┌──
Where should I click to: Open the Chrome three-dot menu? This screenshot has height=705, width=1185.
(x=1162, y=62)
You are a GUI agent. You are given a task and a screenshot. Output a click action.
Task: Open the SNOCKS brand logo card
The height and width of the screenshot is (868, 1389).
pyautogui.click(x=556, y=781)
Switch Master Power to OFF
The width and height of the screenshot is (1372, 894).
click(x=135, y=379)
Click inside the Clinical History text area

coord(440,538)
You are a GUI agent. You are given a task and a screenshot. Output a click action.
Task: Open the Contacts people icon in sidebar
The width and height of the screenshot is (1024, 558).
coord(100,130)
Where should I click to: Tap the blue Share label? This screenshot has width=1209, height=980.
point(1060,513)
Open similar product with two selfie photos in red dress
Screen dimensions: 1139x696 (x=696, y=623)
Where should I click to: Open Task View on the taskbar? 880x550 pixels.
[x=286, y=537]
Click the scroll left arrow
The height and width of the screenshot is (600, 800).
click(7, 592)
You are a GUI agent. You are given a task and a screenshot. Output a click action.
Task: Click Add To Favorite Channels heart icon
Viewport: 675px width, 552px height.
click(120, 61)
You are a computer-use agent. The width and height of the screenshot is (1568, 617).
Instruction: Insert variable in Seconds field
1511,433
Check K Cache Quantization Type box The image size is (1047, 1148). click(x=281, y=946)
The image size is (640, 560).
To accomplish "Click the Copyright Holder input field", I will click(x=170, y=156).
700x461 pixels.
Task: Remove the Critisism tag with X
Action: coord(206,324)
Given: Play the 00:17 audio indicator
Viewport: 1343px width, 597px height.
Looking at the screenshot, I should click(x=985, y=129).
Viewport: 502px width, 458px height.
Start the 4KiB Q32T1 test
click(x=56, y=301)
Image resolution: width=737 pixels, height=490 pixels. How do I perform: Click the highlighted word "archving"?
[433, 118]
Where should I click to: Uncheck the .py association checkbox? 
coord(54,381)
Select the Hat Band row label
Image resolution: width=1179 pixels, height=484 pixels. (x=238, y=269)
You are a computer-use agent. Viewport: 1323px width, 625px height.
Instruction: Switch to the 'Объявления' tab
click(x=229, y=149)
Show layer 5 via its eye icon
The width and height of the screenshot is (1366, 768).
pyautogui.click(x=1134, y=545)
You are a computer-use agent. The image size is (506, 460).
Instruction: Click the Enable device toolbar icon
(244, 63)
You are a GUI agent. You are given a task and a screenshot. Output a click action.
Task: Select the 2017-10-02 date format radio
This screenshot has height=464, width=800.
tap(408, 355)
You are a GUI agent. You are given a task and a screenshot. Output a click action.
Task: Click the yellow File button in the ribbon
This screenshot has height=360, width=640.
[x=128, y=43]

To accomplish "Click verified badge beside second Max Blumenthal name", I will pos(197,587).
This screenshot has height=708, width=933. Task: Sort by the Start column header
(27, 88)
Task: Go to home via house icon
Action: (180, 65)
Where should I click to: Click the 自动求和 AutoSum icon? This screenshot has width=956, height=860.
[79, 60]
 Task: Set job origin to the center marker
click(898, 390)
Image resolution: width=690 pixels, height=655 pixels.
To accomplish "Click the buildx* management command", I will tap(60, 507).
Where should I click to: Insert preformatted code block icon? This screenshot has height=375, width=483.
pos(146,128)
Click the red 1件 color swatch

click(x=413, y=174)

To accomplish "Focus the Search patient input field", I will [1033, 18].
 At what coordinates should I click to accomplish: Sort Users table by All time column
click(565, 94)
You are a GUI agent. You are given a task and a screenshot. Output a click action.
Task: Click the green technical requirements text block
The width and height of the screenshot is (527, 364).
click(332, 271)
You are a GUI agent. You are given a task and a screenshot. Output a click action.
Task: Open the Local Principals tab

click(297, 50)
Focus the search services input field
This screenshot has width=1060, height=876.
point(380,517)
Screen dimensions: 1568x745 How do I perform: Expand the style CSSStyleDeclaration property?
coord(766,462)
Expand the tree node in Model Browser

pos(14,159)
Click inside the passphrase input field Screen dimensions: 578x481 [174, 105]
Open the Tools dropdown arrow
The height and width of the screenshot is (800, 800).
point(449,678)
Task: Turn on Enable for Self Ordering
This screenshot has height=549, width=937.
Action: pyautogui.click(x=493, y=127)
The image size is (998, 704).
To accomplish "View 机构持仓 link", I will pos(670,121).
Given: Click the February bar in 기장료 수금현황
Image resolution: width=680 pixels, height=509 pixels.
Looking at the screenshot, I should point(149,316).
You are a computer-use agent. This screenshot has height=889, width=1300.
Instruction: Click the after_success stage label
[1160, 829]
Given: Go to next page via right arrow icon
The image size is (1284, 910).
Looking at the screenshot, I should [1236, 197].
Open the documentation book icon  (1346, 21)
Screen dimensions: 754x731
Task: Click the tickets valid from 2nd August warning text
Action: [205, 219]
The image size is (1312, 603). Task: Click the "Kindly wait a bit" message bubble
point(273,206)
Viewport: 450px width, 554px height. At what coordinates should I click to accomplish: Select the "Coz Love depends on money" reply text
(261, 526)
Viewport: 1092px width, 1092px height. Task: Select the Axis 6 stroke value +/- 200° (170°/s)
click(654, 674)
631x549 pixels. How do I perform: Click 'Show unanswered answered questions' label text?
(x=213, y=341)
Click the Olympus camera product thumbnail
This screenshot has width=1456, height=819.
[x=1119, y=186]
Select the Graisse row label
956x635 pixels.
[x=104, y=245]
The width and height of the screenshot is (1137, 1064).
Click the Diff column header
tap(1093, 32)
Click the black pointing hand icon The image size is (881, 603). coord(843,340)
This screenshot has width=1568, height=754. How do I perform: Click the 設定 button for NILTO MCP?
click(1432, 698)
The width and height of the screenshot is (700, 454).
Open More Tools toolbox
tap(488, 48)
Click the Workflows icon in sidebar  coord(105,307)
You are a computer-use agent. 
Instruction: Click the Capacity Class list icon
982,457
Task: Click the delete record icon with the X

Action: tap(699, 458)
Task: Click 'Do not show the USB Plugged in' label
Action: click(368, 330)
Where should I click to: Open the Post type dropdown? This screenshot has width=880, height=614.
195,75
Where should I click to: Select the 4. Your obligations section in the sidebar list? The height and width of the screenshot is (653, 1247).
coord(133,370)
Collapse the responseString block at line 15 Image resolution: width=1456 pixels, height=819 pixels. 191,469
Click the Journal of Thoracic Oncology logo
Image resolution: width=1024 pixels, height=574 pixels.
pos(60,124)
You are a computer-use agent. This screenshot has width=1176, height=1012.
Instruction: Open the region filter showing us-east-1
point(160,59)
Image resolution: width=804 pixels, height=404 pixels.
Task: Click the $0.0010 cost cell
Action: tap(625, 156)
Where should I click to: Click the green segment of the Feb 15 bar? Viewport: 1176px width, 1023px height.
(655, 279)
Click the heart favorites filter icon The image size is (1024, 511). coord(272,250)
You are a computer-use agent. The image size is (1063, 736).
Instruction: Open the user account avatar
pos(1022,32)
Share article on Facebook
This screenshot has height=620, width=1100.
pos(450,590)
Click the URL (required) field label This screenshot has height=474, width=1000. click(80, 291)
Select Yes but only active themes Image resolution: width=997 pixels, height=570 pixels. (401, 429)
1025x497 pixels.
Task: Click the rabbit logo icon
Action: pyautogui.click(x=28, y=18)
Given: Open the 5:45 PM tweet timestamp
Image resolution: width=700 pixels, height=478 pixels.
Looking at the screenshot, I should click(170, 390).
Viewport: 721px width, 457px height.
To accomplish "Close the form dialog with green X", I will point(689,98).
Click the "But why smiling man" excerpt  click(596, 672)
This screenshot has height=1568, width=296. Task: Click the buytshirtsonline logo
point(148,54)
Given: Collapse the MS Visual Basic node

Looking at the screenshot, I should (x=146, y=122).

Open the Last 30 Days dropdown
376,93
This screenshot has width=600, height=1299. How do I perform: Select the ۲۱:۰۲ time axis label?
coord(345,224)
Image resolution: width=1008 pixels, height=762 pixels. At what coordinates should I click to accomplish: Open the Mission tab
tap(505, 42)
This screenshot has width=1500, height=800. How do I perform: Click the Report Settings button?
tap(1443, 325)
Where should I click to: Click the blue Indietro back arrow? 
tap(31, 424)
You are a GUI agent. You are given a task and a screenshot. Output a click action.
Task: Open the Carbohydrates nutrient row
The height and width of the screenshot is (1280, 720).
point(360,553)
└──
▸ REQUIREMENT:
Copy only the lines in the listing that contain "Focus".

▸ ANSWER TO THIS TASK:
To accomplish "Focus the Search patient input field", I will [1033, 18].
Focus the search services input field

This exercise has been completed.